--- Tasks for this exercise ---
- a) Rewrite the paragraph of the KahanSum class reference that begins "This class can internally use multiple accumulators" as a short bulleted list that keeps its main facts.
- b) Continue the KahanSum class reference from where it stops.

--- Provided passage ---
## BEGIN

ROOT::Math::KahanSum< T, N > Class Template Reference

template<typename T = double, unsigned int N = 1>
class ROOT::Math::KahanSum< T, N >

The Kahan summation is a compensated summation algorithm, which significantly reduces numerical errors when adding a sequence of finite-precision floating point numbers.

This is done by keeping a separate running compensation (a variable to accumulate small errors).

Auto-vectorisable accumulation

This class can internally use multiple accumulators (template parameter N). When filled from a collection that supports index access from a contiguous block of memory, compilers such as gcc, clang and icc can auto-vectorise the accumulation. This happens by cycling through the internal accumulators based on the value of "`index % N`", so N accumulators can be filled from a block of N numbers in a single instruction.

## END

--- Material provided ---
## BEGIN

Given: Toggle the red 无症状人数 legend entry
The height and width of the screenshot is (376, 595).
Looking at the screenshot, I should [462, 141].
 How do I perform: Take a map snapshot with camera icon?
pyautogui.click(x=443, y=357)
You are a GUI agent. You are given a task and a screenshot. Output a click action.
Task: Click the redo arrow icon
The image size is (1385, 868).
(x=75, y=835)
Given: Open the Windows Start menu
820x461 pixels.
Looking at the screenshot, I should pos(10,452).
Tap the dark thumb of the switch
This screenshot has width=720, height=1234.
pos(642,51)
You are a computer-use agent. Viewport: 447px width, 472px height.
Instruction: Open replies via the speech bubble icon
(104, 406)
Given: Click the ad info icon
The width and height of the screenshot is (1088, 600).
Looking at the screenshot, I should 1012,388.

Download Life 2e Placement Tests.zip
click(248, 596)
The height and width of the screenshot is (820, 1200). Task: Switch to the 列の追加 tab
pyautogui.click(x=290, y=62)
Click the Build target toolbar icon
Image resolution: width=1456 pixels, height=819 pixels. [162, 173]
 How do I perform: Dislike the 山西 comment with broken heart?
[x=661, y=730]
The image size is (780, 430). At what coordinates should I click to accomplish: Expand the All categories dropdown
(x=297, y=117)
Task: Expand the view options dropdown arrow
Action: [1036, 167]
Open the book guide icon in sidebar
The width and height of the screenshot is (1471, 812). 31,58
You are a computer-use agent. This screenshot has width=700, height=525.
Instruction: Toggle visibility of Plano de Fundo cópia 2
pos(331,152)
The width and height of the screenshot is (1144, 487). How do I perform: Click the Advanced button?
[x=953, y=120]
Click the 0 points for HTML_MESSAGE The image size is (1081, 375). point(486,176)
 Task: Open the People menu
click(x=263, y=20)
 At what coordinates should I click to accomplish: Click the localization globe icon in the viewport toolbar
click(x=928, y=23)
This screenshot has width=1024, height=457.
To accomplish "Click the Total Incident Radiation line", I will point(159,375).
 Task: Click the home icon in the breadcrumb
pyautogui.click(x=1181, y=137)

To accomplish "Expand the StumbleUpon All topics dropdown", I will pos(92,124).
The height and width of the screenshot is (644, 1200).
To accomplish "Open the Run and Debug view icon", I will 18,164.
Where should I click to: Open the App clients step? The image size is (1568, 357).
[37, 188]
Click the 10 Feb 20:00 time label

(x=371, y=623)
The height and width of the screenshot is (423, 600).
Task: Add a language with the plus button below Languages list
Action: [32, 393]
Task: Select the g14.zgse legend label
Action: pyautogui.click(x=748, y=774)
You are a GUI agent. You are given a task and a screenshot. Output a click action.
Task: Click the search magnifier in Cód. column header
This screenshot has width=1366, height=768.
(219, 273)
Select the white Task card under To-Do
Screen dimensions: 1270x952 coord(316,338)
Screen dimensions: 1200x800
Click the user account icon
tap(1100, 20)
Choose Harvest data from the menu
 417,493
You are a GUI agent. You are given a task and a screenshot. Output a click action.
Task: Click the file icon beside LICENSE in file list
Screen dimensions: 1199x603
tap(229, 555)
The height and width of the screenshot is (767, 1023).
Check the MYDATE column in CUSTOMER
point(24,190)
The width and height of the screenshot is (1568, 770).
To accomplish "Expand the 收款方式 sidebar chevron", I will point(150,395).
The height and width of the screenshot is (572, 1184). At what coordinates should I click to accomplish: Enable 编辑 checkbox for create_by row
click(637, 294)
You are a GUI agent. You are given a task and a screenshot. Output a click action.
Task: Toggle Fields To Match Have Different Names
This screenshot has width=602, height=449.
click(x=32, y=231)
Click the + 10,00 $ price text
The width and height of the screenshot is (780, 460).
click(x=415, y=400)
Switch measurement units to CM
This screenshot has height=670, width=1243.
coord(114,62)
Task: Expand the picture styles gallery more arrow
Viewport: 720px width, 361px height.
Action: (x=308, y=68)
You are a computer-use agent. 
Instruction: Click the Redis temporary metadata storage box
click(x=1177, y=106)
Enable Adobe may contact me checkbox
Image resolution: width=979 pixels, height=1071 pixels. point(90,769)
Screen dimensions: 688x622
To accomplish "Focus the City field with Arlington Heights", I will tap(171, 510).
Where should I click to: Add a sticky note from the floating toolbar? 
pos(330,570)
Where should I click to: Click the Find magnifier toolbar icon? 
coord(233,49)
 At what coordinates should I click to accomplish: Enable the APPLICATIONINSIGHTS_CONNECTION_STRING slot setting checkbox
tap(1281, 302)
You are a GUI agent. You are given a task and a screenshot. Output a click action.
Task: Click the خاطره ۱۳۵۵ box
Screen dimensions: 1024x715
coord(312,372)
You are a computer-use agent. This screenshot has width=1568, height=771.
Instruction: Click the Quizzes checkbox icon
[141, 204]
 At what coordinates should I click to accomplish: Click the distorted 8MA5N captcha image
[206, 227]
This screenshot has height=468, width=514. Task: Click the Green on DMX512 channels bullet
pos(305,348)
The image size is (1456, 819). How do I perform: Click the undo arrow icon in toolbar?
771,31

## END

--- Outputs in order ---
- a)
- The class can use several internal accumulators, set by the template parameter N.
- If it is filled from a collection with index access to a contiguous block of memory, compilers such as gcc, clang and icc can auto-vectorize the accumulation.
- The accumulators are filled in turn according to "`index % N`", so a block of N numbers fills N accumulators in a single instruction.

- b)
The usage of multiple accumulators might slightly increase the precision in comparison to the single-accumulator version with N = 1. This depends on the order and magnitude of the numbers being accumulated. Therefore, in rare cases, the accumulation result can change in dependence of N, even when the data are identical. The magnitude of such differences is well below the precision of the floating point type, and will therefore mostly show in the compensation sum(see Carry()). Increasing the number of accumulators therefore only makes sense to speed up the accumulation, but not to increase precision.

Parameters

T	The type of the values to be accumulated.
N	Number of accumulators. Defaults to 1. Ideal values are the widths of a vector register on the relevant architecture. Depending on the instruction set, good values are: AVX2-float: 8 AVX2-double: 4 AVX512-float: 16 AVX512-double: 8

Examples

std::vector<double> numbers(1000);
for (std::size_t i=0; i<1000; ++i) {
   numbers[i] = rand();
}
 
ROOT::Math::KahanSum<double, 4> k;
k.Add(numbers.begin(), numbers.end());
// or
k.Add(numbers);

double offset = 10.;
auto result = ROOT::Math::KahanSum<double, 4>::Accumulate(numbers.begin(), numbers.end(), offset);

Definition at line 122 of file Util.h.

Public Member Functions
template<class Iterator >
	KahanSum (Iterator sumBegin, Iterator sumEnd, Iterator carryBegin, Iterator carryEnd)
	Initialise the sum with a pre-existing state. More...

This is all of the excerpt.